Non, ce n’est pas ça.
Cette phrase m’inspire colère et cynisme. Elle semble inviter au positivisme alors que j’ai juste envie de chialer et de disparaitre ou de frapper très fort quelqu’un je sais pas au choix.
Un jour « sans » quoi.

On l’a pourtant très vite pressentie ; l’analogie évidente entre ce confinement à durée indéterminée et un marathon. Qu’il nous faudrait tenir. Tenter de préserver sa santé physique ET psychique S’occuper Créer Créer surtout !
Génial, comme si j’avais besoin d’une claque supplémentaire dans ma gueule de petit intermittent.

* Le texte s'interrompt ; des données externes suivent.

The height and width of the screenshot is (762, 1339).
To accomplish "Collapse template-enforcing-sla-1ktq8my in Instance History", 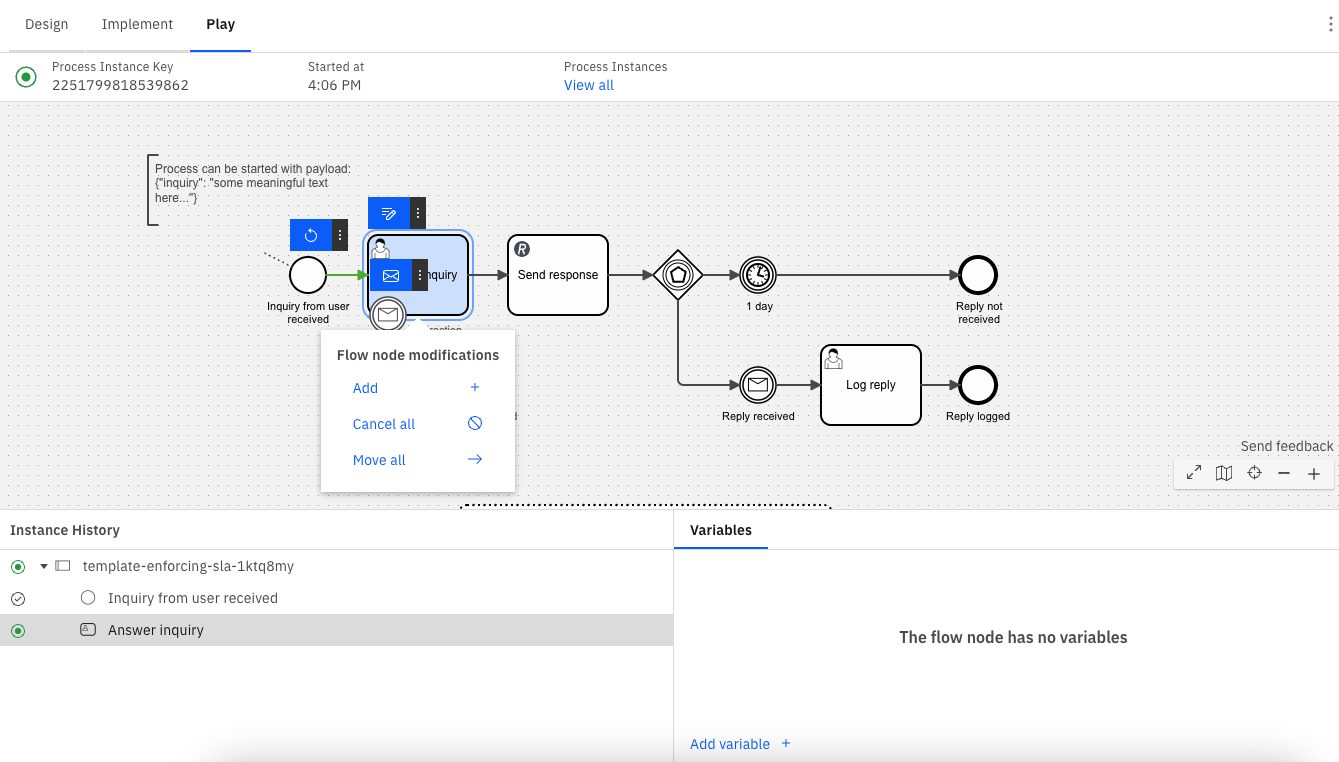I will (x=42, y=565).
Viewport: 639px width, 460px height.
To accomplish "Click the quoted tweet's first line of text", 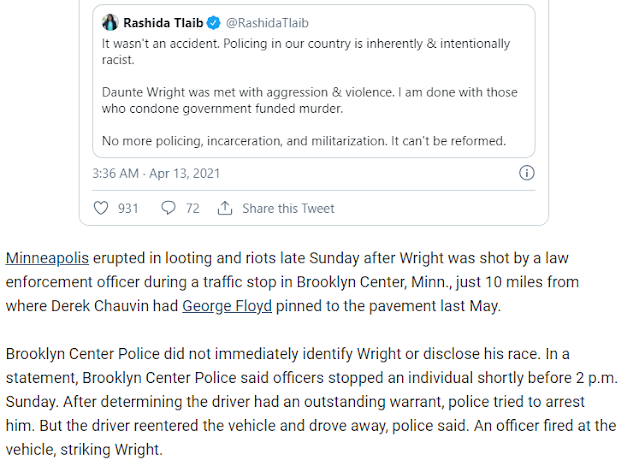I will 306,44.
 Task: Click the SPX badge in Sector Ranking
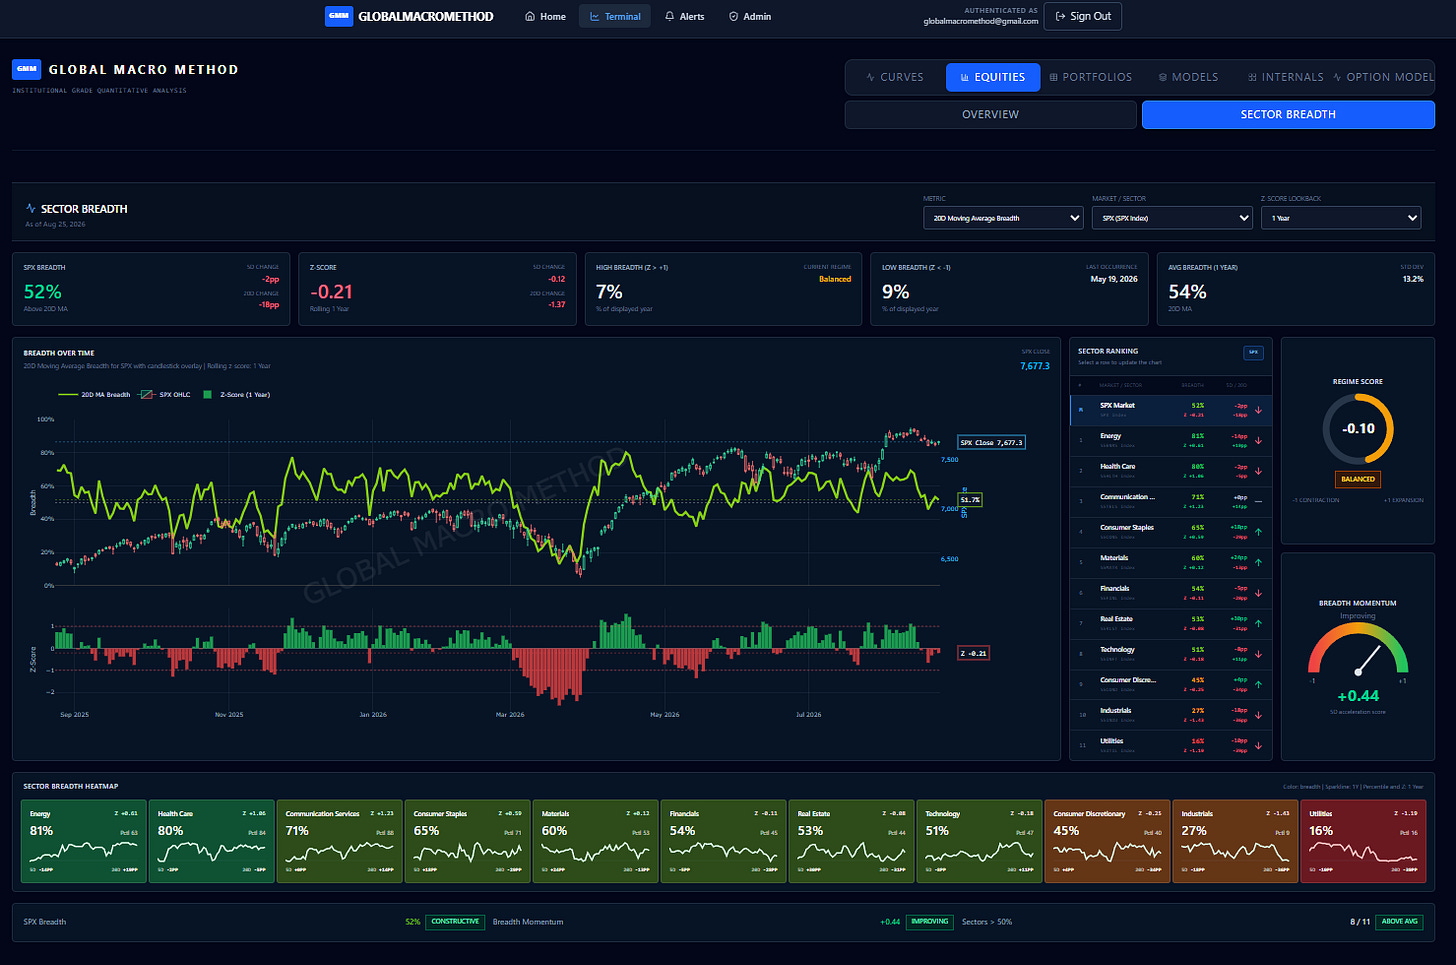[x=1253, y=352]
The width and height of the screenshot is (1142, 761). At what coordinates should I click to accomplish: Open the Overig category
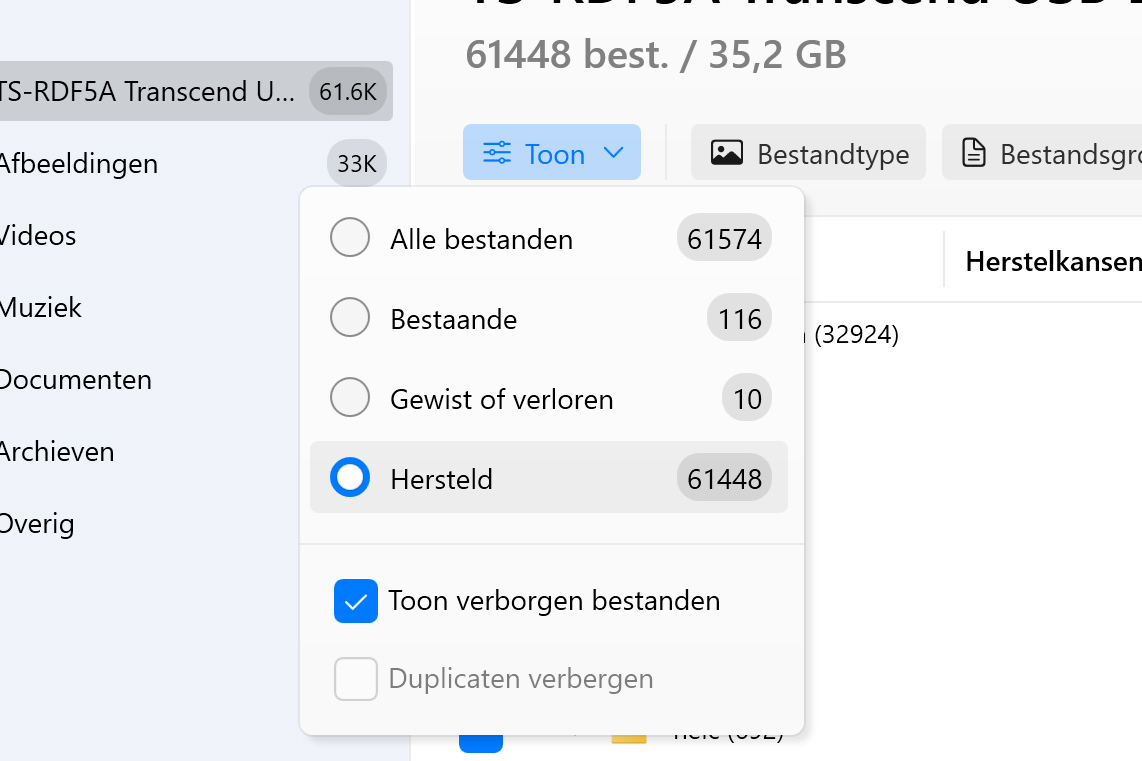click(38, 524)
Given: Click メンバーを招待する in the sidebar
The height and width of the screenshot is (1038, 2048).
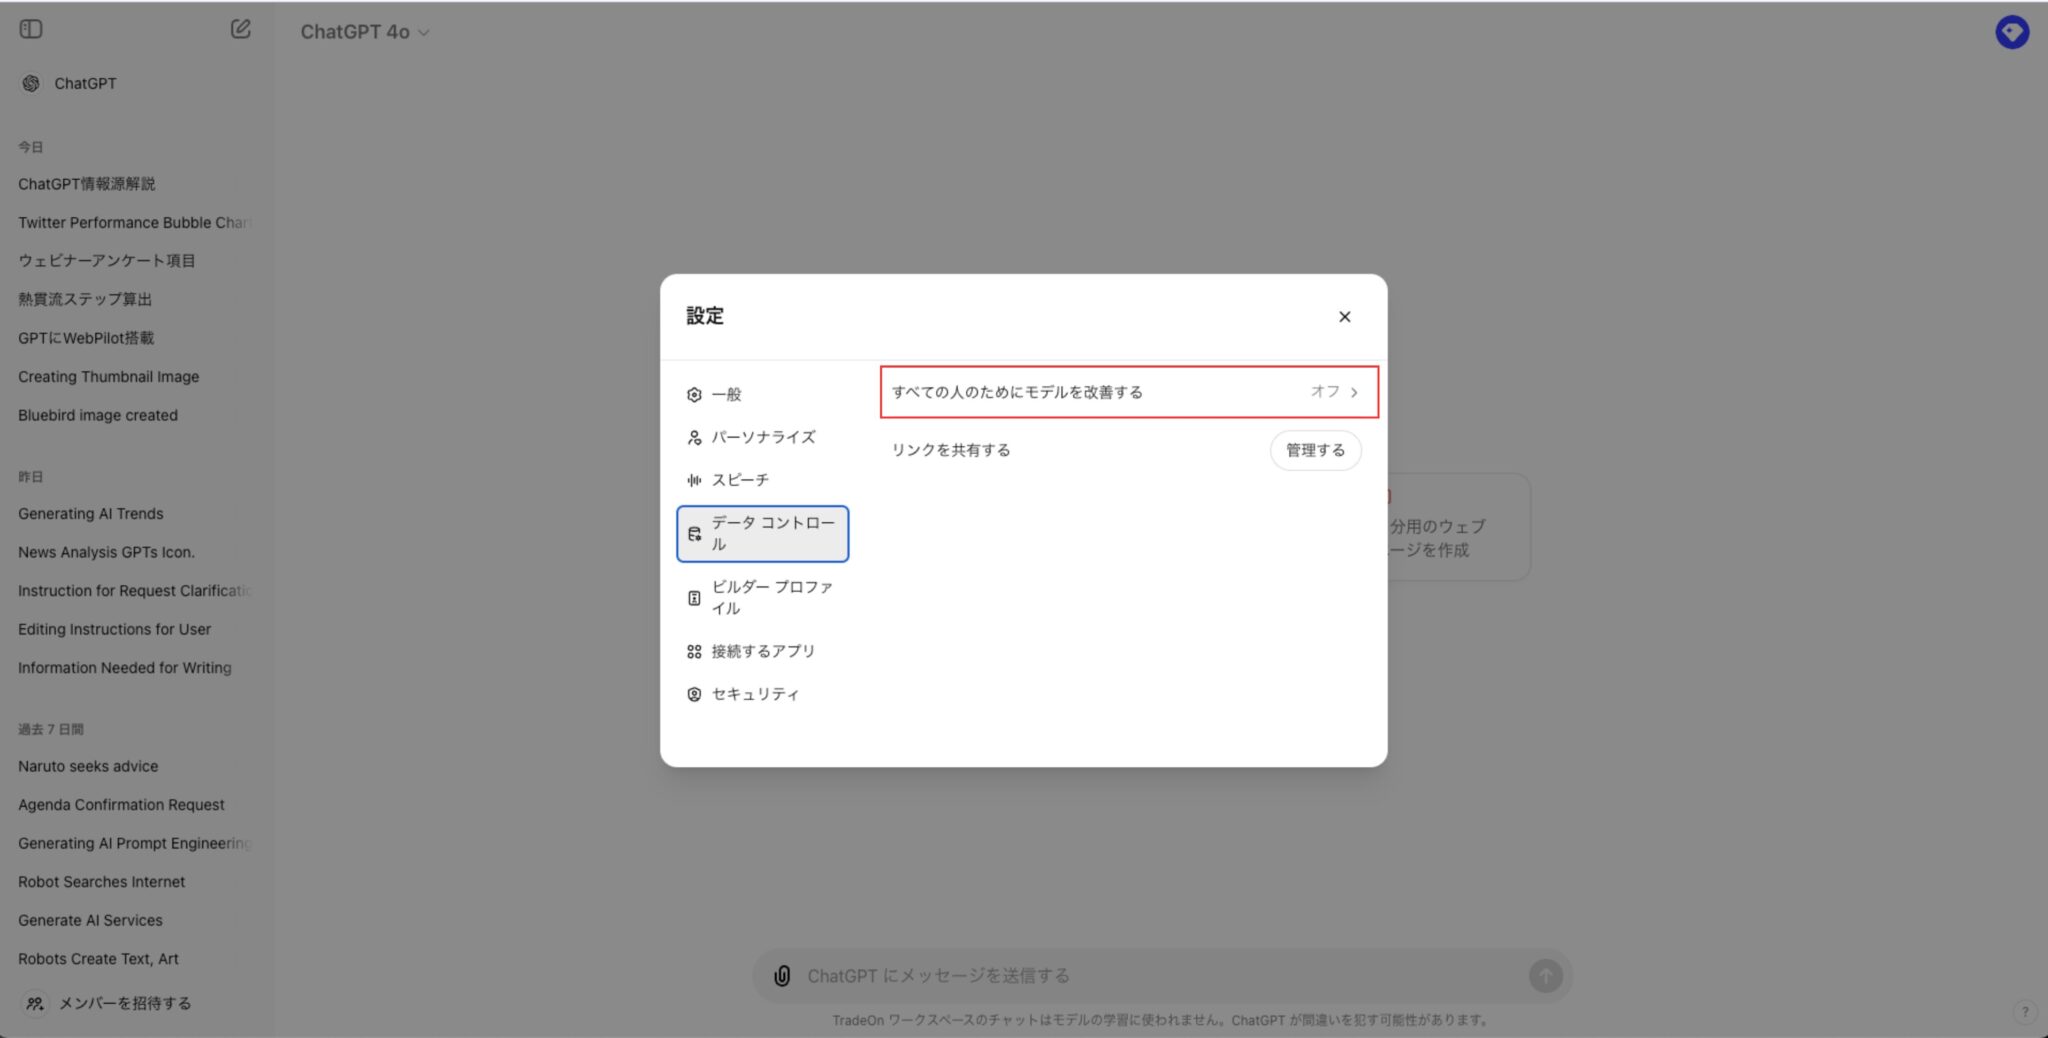Looking at the screenshot, I should pyautogui.click(x=123, y=1002).
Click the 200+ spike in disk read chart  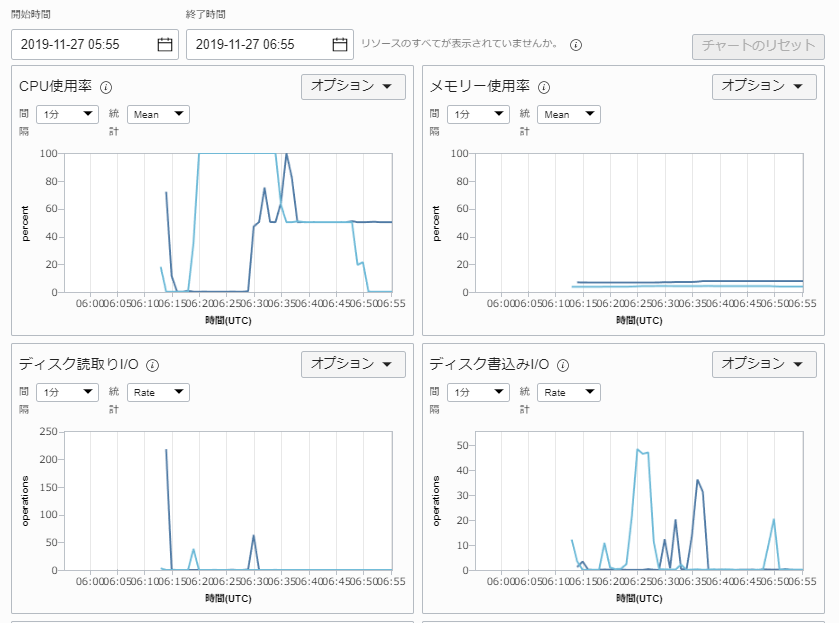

Déjà que tu te dois d’être inventif et au taquet toute l’année pour pouvoir racheter le soi-disant privilège — que tu as choisi ferme ta gueule ! — d’être un artiste au chômage (rappelons ici qu’être comédien n’est pas un métier et que même si tu travailles toute ta vie on s’en tape : chaque mois tu t’actualises auprès de ton chômage et tu fermes ta gueule j’ai déjà dit ! T’as la piscine et les musées gratos ok ?).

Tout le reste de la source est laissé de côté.